When he learned the full dimensions of the scandals threatening to break over his administration (primarily in the form of the “Teapot Dome” scandal involving Interior Secretary Albert Fall and Navy Secretary Edwin Denby), Harding cried out, "I can handle my enemies, but God protect me from my friends!” He might just as well have said, “God protect me from Florence’s friends.”
Florence had insisted on one friend, Charles Forbes, to be appointed to head the newly created Veterans Bureau. He betrayed the couple’s—and the nation’s—trust through massive kickbacks and corruption at the bureau.
The second friend of Florence’s was Dr. Charles Sawyer, personal physician to the President. He had endeared himself to the first lady by advising her she did not need surgery for what seemed like a life-threatening kidney ailment, at a time when other prominent physicians were urging surgery. When she recovered, she ascribed to him almost the same level of medical wisdom that Czarina Alexandra of Russia regarded the mad monk Rasputin. The Hardings adored this little, somewhat pompous man, but much of the White House staff were cool toward him.

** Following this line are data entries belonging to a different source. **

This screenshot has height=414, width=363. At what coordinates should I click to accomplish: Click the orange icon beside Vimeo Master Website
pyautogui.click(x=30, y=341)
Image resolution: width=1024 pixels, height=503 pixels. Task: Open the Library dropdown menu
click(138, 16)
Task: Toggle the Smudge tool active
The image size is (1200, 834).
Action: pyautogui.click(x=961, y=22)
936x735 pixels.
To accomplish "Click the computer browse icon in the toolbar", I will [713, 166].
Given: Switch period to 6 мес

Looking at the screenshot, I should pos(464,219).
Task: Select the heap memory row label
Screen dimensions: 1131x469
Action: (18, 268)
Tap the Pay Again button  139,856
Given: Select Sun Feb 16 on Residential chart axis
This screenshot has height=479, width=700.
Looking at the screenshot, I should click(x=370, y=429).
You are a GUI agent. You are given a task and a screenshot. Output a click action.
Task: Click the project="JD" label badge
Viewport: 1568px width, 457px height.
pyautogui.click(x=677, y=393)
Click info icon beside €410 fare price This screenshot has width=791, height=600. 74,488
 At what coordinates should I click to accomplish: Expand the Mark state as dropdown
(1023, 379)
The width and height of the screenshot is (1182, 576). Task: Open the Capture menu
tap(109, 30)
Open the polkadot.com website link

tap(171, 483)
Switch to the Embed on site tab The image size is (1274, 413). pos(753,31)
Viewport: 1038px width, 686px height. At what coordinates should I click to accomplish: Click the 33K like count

Dr. Sawyer was a homeopath, which meant he did not possess the requisite expertise when the President, even before his fatal trip west, began to develop what sounds like serious heart trouble. Carl Anthony, a prominent historian of First Ladies in general and Florence in particular, believes that Harding’s so-called “mysterious death” is not so mysterious at all—it was the result of misdiagnosis, mistreatment (including the use of purgatives) and medical neglect.
Furthermore, Florence enlisted Harding’s private secretary, George Christian, in attempt to destroy her husband’s papers, in a misguided attempt to sanitize his memory. (She was not the last First Lady to do so. Some years later, Harry Truman found his wife burning his letters. “Think of history,” he protested. “I am!” she answered.) What she did not realize, however, was that Christian only sent her a few cartons. He kept more than 100 cubic feet of records in the White House basement. Many commentators and even historians wrote under the belief that they need not consult any primary documents from his administration because none existed. It was only in the 1960s that the Harding Memorial Association began to relinquish its tight grip on this material, which then ended up in the hands of the Ohio Historical Society. It has taken historians (including, interestingly enough, John Dean of Watergate fame) all this time, after consulting these records, to construct a more nuanced view of this heavily maligned President.